Karl Rove was in Southwest Florida yesterday, appearing in Fort Myers, Naples and Sarasota to talk politics and promote his new memoir.
In both his weekly column published today in the Wall Street Journal, and in an extensive interview in the Naples News, the man formerly known as "Bush's Brain," elucidates his thoughts on how the Democratic party enthusiasm, post passage of the health care bill in the House, will be short-lived (actually, the law is apparently still not a law. An all night "Vote-o-Rama" in the Senate has led Republicans to find two provisions in the bill that will ultimately be struck from the legislation, which means that with modifications, it needs to be sent back to the House for consideration again).
When asked by the Naples News what the passage of the health care bill means for conservatives, Rove was caustic in his response, admitting that this week would be rough, but that it will only get better after that:
Its going to be a bad week for conservatives because the press is going to be slobbering over the bill, the president is going to be exalting, Democrats are going to be doing double pumps saying this is going to be as one of them said, an incalculable political benefit this fall.
Weve seen this drama before and we ought to let the week pass.
We saw the same thing last year when they passed the stimulus bill. We went through the same thing, the media gushed all over it, the president was exalting, Democrats said this will guarantee our economy, and today six percent of Americans in the CBS/New York Times poll think the stimulus bill created jobs.
So we need to stay focused on this and make a case to the American people for repealing, reforming and replacing this bill.

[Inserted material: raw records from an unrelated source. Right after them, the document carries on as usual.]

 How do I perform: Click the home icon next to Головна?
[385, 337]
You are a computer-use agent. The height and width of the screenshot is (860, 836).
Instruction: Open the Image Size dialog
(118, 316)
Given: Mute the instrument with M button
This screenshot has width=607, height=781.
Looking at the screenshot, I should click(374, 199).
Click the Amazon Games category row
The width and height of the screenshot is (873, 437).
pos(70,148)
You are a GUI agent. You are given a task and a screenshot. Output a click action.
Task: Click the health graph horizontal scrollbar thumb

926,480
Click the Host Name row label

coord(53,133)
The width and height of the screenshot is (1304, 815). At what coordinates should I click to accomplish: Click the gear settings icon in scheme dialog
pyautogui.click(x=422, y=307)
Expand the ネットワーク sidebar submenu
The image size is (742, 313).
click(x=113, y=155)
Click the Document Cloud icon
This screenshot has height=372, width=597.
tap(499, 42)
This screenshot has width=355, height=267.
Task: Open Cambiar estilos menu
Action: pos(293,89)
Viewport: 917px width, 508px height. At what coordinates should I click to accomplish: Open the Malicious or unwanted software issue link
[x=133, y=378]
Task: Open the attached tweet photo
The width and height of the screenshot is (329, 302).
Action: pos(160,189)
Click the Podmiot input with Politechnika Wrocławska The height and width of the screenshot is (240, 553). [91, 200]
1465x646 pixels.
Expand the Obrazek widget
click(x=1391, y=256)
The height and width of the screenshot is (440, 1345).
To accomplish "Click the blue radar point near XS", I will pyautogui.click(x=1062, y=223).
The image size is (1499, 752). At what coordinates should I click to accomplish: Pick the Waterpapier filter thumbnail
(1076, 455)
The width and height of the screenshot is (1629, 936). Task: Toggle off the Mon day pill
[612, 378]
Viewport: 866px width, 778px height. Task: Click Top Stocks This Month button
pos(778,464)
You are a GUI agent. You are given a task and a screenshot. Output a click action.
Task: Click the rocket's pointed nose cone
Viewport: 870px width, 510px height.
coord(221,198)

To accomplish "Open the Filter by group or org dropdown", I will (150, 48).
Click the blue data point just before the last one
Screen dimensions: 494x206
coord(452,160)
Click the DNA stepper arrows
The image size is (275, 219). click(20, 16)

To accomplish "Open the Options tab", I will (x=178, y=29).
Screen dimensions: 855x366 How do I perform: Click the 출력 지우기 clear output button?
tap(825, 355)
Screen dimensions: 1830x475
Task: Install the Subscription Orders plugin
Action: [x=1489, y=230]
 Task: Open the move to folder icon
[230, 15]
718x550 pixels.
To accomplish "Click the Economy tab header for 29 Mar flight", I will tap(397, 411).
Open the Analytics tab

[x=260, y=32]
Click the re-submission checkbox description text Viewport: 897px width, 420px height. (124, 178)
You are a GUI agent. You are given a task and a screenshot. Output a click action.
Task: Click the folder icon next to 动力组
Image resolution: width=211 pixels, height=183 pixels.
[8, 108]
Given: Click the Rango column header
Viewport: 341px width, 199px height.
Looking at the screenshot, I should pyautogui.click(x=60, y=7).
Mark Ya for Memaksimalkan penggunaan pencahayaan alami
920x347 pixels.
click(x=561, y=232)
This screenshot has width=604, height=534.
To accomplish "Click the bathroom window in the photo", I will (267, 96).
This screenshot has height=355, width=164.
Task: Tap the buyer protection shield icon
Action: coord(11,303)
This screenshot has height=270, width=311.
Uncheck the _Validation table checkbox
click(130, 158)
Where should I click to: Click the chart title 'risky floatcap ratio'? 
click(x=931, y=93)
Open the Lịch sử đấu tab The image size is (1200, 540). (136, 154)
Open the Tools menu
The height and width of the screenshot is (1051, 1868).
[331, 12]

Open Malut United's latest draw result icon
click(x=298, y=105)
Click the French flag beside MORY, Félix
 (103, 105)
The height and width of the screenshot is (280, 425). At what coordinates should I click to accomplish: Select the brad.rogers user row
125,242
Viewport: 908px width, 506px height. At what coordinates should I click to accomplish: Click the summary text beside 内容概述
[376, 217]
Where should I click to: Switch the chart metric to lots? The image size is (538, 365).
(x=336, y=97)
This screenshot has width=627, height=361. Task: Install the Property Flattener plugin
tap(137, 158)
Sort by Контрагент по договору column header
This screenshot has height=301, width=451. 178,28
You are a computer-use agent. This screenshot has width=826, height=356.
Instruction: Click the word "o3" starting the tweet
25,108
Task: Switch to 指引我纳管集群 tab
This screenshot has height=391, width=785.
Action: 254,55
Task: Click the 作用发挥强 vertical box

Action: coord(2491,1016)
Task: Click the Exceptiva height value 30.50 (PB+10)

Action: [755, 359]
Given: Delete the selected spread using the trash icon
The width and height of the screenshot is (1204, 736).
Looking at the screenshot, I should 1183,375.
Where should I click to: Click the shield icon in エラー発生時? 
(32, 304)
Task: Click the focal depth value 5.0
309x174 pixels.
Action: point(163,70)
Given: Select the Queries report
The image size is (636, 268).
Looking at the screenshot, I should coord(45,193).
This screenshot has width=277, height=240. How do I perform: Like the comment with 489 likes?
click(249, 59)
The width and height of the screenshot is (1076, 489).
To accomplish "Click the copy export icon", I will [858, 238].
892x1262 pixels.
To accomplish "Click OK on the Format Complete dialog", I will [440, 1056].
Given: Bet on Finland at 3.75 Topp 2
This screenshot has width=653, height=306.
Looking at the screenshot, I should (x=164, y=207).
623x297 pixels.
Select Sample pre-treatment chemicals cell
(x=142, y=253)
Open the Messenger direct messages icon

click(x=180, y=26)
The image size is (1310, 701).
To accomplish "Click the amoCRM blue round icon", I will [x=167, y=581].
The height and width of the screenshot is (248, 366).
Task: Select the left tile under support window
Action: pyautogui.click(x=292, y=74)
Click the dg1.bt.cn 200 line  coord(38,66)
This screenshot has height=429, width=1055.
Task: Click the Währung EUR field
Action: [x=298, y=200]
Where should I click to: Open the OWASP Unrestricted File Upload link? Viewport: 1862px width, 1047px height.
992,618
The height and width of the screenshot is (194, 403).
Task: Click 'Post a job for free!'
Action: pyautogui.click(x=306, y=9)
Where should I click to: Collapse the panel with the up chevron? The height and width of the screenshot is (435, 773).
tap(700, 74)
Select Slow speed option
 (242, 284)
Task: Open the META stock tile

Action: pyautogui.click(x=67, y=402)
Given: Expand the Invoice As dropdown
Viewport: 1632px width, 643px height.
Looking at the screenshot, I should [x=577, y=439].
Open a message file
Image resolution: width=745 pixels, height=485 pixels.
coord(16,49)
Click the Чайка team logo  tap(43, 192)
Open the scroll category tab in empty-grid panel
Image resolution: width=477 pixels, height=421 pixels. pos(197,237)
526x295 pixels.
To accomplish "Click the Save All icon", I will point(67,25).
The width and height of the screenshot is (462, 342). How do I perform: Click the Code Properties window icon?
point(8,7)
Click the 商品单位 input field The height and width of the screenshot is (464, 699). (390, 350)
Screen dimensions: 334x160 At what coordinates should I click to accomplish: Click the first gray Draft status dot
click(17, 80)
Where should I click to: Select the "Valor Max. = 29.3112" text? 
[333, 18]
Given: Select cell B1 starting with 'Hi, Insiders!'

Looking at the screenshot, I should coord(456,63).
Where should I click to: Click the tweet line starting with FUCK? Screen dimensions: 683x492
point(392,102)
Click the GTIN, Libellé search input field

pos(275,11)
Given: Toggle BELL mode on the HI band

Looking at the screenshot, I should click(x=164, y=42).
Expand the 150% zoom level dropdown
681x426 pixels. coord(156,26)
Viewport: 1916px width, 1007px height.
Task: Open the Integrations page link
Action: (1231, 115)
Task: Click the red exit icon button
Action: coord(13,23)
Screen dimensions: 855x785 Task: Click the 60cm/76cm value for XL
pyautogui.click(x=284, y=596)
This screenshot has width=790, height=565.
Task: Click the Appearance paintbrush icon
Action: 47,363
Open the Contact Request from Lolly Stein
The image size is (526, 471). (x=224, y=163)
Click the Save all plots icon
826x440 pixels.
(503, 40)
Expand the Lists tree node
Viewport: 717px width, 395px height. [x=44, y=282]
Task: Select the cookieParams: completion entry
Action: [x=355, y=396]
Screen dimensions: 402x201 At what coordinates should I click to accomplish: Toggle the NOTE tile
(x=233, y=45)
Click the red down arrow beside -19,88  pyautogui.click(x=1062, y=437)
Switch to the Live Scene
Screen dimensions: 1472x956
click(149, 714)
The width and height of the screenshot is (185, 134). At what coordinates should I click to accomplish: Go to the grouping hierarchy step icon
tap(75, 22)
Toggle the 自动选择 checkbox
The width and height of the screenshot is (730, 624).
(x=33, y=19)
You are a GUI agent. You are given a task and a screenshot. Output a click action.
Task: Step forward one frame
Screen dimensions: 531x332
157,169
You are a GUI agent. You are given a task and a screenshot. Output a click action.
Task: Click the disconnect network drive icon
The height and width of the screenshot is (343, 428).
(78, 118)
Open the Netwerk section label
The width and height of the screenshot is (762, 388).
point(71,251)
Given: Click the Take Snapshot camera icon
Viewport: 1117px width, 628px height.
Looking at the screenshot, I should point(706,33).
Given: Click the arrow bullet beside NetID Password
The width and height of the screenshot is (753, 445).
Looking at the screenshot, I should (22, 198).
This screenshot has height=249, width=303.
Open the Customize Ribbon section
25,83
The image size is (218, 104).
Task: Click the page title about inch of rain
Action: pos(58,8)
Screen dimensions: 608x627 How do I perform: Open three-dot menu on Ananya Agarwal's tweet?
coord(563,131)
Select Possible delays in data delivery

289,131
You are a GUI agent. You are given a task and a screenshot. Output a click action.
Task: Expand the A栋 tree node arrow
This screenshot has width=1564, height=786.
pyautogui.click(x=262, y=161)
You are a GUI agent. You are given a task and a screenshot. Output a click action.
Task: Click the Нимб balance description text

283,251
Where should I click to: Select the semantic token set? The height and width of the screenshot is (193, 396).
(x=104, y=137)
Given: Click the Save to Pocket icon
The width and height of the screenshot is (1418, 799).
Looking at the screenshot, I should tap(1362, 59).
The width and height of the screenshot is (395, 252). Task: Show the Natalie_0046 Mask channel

But will this really be the case? Rove is correct about the perceptions about the stimulus. As we have written countless times quoting independent economists, in many ways the stimulus plan has been a success. Unfortunately for the Obama administration, they put out hard figures which haven't come to pass (such as the fact that they said the plan would bring unemployment down to 8% while it stubbornly has maintained around 10%). Rove has cherry picked the absolutely worst public opinion survey on the negative perceptions of the stimulus, but he's correct that the perception is that it hasn't been successful.
But will running on repeal be the winning ticket? David Corn, writing in Politics Daily writes that it may be problematic for Republicans to choose what parts of the bill to try to pick apart (though we're seeing the legal maneuvering on the mandating of insurance is certainly gathering media attention, it also carries some currency, because progressives like Keith O have also criticized that aspect previously).
But more interestingly, Corn writes about the reality that Washington, and definitely much of the American public, is flat out burned out on discussing the matter, for the most part.
There's no way of telling yet, but my hunch is that a lot of Americans are also exhausted by the reform tussle and may want to move on. Keeping this fight alive could serve the Republicans well among their Tea Party base, but it might turn off independent voters and others who wonder if the GOP has become a party of sore losers, who prefer re-fighting a lost battle to focusing on revving up the economy. The Republican Party is well-positioned to take advantage this fall of what will likely be months of high unemployment. Doing nothing and functioning as little more non-incumbents might serve GOP candidates well. Yet if GOPers come across as crusaders who want to revive the already-settled health care debate, voters may say, who wants to go through that again?